Molti fili telegrafici vennero tagliati da ignoti amici dei telegrafisti, ma la Western Union non chiese alla polizia l'arresto dei capi scioperanti e non pensò di ritenere i suoi impiegati responsabili dei guasti.

III.

Gli alimenti nervosi.

La signorina Mary mi dava sulla voce ogni volta che io dicevo male degli Stati Uniti e mi rimproverava di fermarmi a considerare solamente i difetti del paese. Dopo il ballo di Vanderbilt facemmo una grande discussione. Ma prima di continuare il racconto bisogna ch'io presenti ai lettori la signorina Mary.

Vi sono degli stranieri che, visitando gli Stati Uniti e osservando la grande libertà che godono e in cui sono allevate le fanciulle, notando la differenza dei culti e delle idee nelle signore, rilevando la vita che conducono molte, le quali non pensano che a divertirsi con le amiche e a visitare i magazzini di mode, s'affrettano a scrivere ai loro amici:

—Le signore nord-americane sono belle, spiritose, disinvolte, ma noi altri del vecchio continente non le piglieremmo per ispose.—

Giudizi superficiali. Negli Stati Uniti non si può parlare di una donna americana tipo, come si potrebbe fare in Europa della russa o dell'inglese, perchè nell'Unione, e specialmente nelle grandi città della costa atlantica, si trova nelle donne una varietà di tipi e di caratteri straordinaria.

Vi sono le donne nate nell'America del Nord da americani ricchi o poveri, vi sono quelle nate da genitori europei, vi sono quelle sbarcate negli Stati Uniti da bambine; e ciascuna di esse, secondo la razza, la nazionalità e la famiglia da cui è uscita, e secondo l'educazione avuta, presenta una fisionomia speciale, un tipo che più o meno si scosta da quello delle altre.

In generale è vero che le ragazze non crescono negli Stati Uniti come nel vecchio continente, sempre attaccate alle gonnelle della mamma; sono più franche, più ardite, più coraggiose; escono sole di casa e vanno pei fatti loro senza bisogno di farsi accompagnare; e nondimeno riescono spose e madri che non hanno nulla da invidiare alle nostre, anzi curano di più l'educazione pratica, la pulizia e l'igiene dei figli, e sono più amanti del comfort della casa.

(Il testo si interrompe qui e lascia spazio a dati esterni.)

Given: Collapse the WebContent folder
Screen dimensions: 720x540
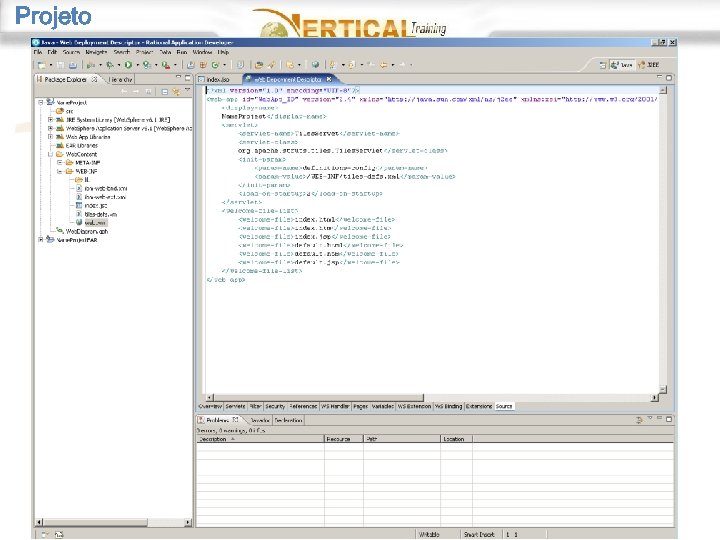Looking at the screenshot, I should [50, 153].
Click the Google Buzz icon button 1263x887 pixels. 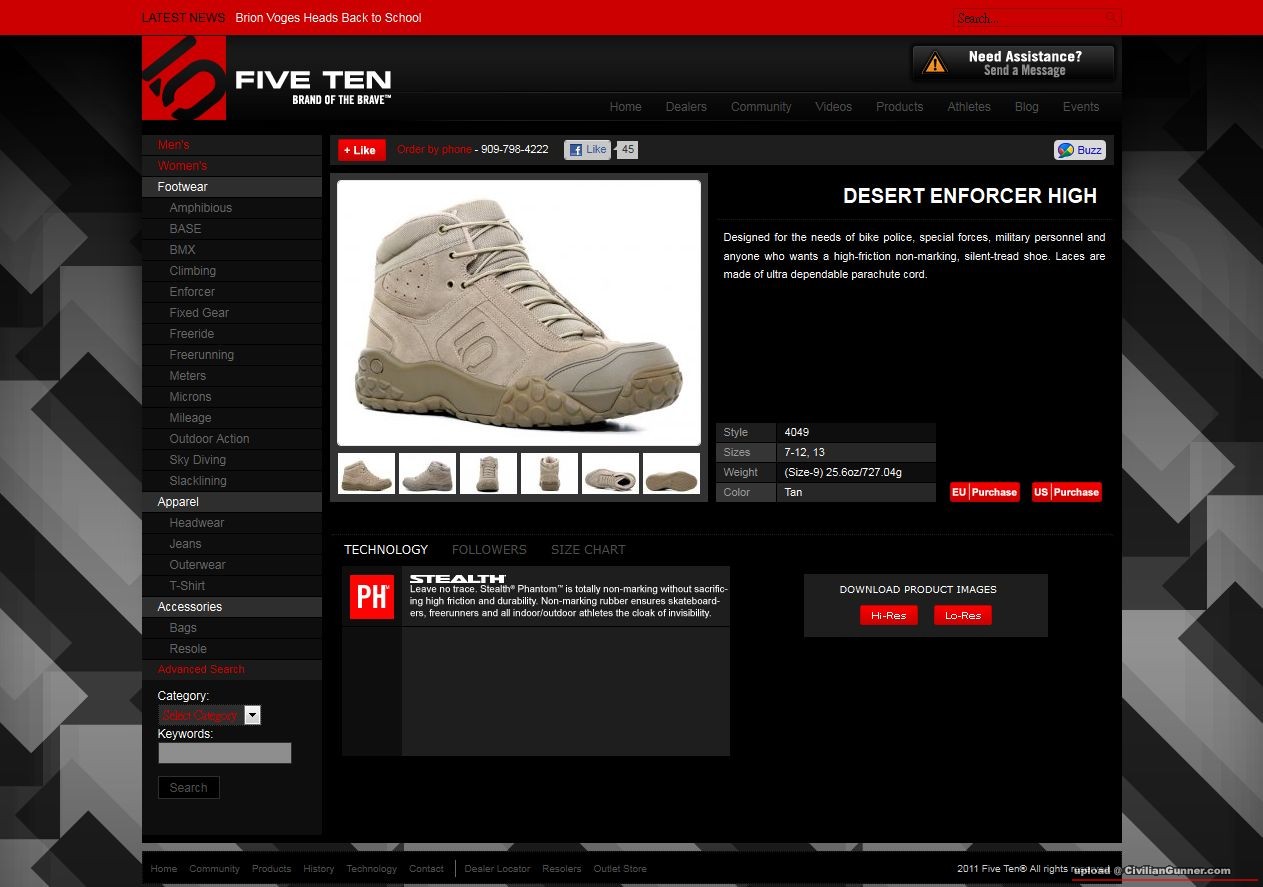(x=1079, y=150)
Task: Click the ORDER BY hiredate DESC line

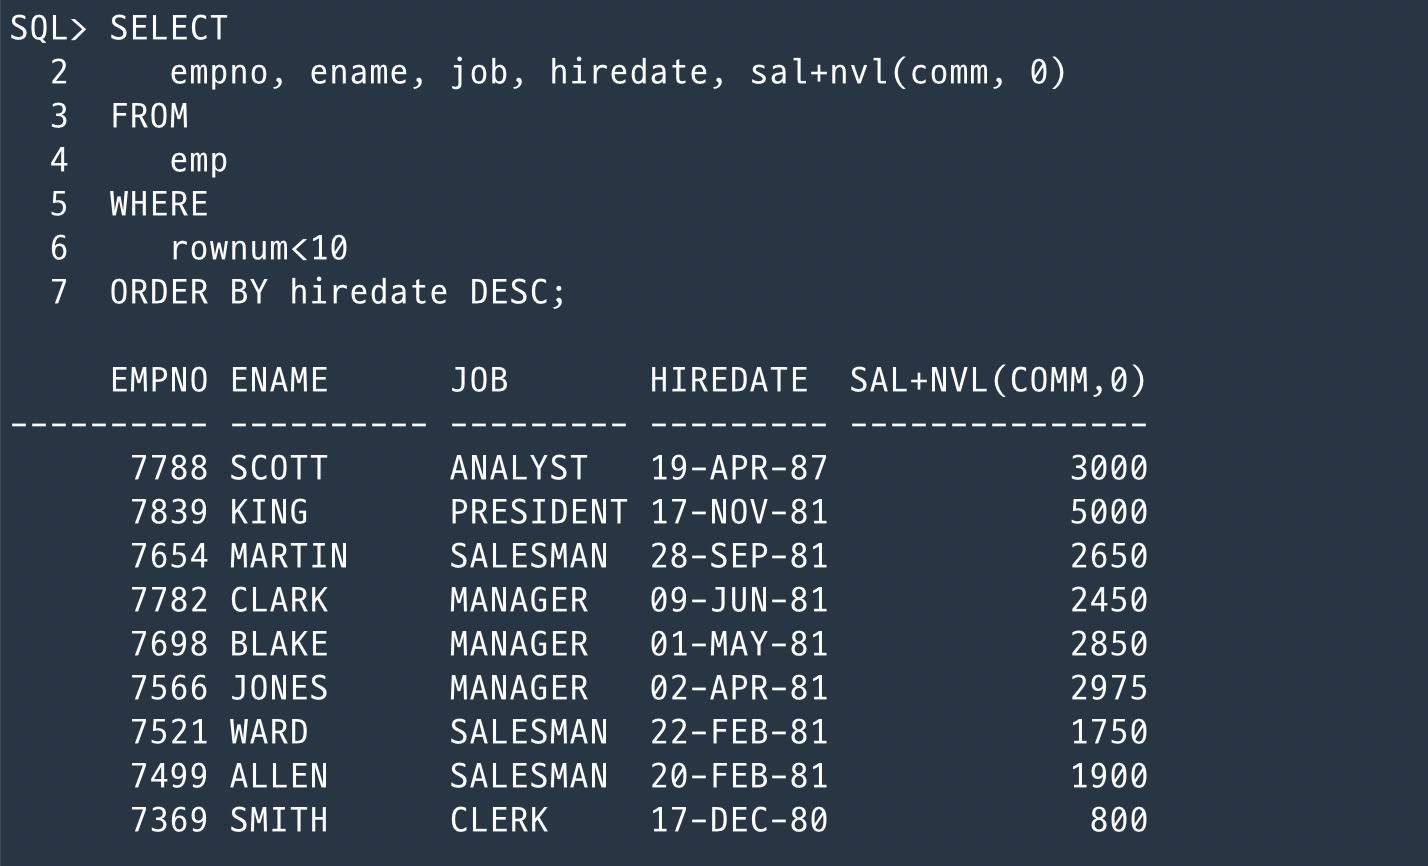Action: tap(337, 292)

La signorina Mary, nata a New-York da genitori italiani emigrati poco dopo il matrimonio (suo padre era un distinto architetto), aveva diciassette anni. Di statura ordinaria, possedeva bellissime forme, aveva i capelli e gli occhi grandi e neri e la carnagione un po' pallida, come quella di quasi tutte le donne nate a New-York: era intelligentissima e studiosa, e frequentava i corsi dell'ultimo anno del principale collegio normale della città come studente libera.